Parse lambda calculus style function applications with LL1 parser

323 views Asked by At

I'm using TinyPG, which is an LL1 parser generator, to parse lambda calculus. I'm trying to write a rule that will parse function application like (a b) or (a b c) and so on.

So far I have this rule (a bit simplified):

APPLICATION -> LPARENTHESES VARIABLE (SPACE+ VARIABLE)+ RPARENTHESES;

But that'd fail to parse a term that has spaces after the left and before the right brackets: ( a b ). I can allow spaces after the opening bracket like this:

APPLICATION -> LPARENTHESES SPACE* VARIABLE (SPACE+ VARIABLE)+ RPARENTHESES;

But I'm having trouble setting it to allow spaces before the closing bracket.

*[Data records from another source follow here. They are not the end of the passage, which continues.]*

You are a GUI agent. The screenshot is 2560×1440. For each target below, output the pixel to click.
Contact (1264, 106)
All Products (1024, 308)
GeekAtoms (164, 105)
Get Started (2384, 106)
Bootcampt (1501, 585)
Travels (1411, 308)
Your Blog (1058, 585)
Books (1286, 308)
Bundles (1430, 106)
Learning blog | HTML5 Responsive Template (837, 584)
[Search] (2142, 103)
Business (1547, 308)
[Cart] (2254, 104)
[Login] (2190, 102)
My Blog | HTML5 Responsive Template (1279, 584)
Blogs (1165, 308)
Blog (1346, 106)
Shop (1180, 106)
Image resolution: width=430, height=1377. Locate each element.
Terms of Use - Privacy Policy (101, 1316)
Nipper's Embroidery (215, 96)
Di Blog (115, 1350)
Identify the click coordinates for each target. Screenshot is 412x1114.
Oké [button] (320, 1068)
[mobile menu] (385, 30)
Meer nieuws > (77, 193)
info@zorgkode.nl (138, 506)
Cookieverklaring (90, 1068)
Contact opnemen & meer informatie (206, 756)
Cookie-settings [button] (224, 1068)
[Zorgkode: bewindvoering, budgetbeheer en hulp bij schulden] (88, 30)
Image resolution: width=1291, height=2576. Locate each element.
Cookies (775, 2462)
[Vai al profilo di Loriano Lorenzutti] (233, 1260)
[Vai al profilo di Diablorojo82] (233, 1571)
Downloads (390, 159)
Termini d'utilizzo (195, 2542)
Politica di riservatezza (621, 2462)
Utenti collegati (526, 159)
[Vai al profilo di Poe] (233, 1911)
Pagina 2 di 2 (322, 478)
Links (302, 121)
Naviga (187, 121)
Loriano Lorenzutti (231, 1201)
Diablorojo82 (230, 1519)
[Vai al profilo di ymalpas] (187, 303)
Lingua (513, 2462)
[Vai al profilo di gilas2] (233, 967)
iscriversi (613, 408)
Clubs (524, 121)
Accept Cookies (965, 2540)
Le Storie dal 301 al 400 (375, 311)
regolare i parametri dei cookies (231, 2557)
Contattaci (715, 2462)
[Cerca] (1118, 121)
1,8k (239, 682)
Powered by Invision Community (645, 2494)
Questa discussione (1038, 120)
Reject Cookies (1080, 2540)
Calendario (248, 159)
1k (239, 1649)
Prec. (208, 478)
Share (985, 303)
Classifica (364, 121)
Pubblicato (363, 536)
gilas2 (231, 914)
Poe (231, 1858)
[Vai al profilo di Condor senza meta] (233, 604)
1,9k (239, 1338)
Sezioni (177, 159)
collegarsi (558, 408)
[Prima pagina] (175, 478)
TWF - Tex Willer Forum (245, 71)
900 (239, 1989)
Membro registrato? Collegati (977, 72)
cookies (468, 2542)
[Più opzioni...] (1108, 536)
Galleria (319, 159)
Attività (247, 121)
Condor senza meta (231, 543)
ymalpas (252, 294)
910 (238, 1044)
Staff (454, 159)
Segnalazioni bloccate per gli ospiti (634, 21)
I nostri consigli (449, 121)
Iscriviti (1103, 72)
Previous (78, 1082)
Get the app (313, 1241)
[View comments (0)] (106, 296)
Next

I came up with this, which seems to work:

ARG_LIST        -> (RPARENTHESES | (SPACE+ (RPARENTHESES | (VARIABLE ARG_LIST))));
APPLICATION     -> LPARENTHESES SPACE* VARIABLE ARG_LIST;

But is messy and recursive, which will then make it hard to read and compile the nodes. Is there any non recursive or at least simpler way to parse this?

1

There are 1 answers

0
rici On BEST ANSWER

There is no reason to confuse the parser with whitespace. It is sufficient for it to be ignored in the scanner using the [Skip] attribute as shown in the tutorial:

[Skip] WHITESPACE -> @"\s+";

"Skip" does not mean "delete". It means that the scanner should recognize the token and then ignore it. If you skip whitespace, whitespace will still separate alphanumeric tokens just fine. You just don't need to include the space token in your grammar, leaving you with:

APPLICATION -> LPARENTHESES VARIABLE VARIABLE+ RPARENTHESES;

(Actually, empty application lists are usually allowed, so I'd write that with a * instead of a +. But it's your language.)